5) Infine, le indicazioni di politica industriale. Riconosciamo di essere stati generici. Il messaggio che volevamo lanciare nel nostro lavoro era semplicemente quello di sottolineare l’importanza della fase di start-up di un’impresa e dei suoi primi anni di vita (questo ultimo aspetto è emerso dalla nostra analisi dove si segnala la presenza di un basso tasso di sopravvivenza al quinto anno di vita).

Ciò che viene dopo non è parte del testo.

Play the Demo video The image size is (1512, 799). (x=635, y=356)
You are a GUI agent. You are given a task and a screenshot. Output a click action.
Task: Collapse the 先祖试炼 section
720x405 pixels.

Scritto da Claudio Trino, il 14-06-2011 14:55
L’articolo dei Carnazza intende aggiungere un tassello informativo alle più tradizionali analisi sugli effetti della crisi internazionale. Non è tuttavia chiaro il nesso tra i tassi demografici d’impresa e le conclusioni del contributo: i suggerimenti di policy sono slegati dall’analisi e, in quanto generici, potrebbero essere validi a prescindere. L’analisi dei dati è confusa: il riferimento temporale utilizzato differisce da un Paese all’altro, non consentendo un’agevole comprensione del testo. Spesso si commentano dinamiche che precedono la crisi, il cui avvio è come noto databile nei primi mesi del 2008. A titolo esemplificativo: l’incremento del tasso di mortalità statunitense è difficilmente attribuibile alla crisi, dato che la tendenza è in atto almeno dal 2005. Analogamente si associano le dinamiche di Regno Unito e Usa, che però appaiono difformi: nel primo caso l’effetto della crisi sulla mortalità sarebbe positivo fino al 2008 per poi invertirsi di segno nel 2009; negli Usa la relazione resta diretta in entrambi gli anni. Ancora: si può davvero commentare negativamente la dinamica del Regno Unito? Nel 2009 aumenta la mortalità ma si osserva una flessione sia della natalità che della percentuale di fallite. Sembrerebbe quindi riscontrabile un consolidamento del tessuto produttivo, anche se il dato in sé non consente giudizi attendibili. Senza entrare ulteriormente nel dettaglio dell’analisi, si rileva come l’utilizzo dei dati di natimortalità si prestino spesso a interpretazioni poco chiare, non avendo per loro natura una connotazione chiara (a meno di essere coniugati con ulteriori informazioni, per esempio su occupazione e produzione). In ultimo, ammesso che sia condivisibile il punto di partenza dei suggerimenti di policy (si fa presente che la maggiore debolezza delle imprese giovani è endemica e non dipende dal presunto minor radicamento nei mercati nazionali e internazionali), buona parte delle indicazioni andrebbero estese all’intero tessuto produttivo. Eventuali misure specifiche sulle start up dovrebbero essere mirate a controbilanciare il rischio di selezione avversa che penalizza i progetti più rischiosi e innovativi nei rapporti con il sistema creditizio.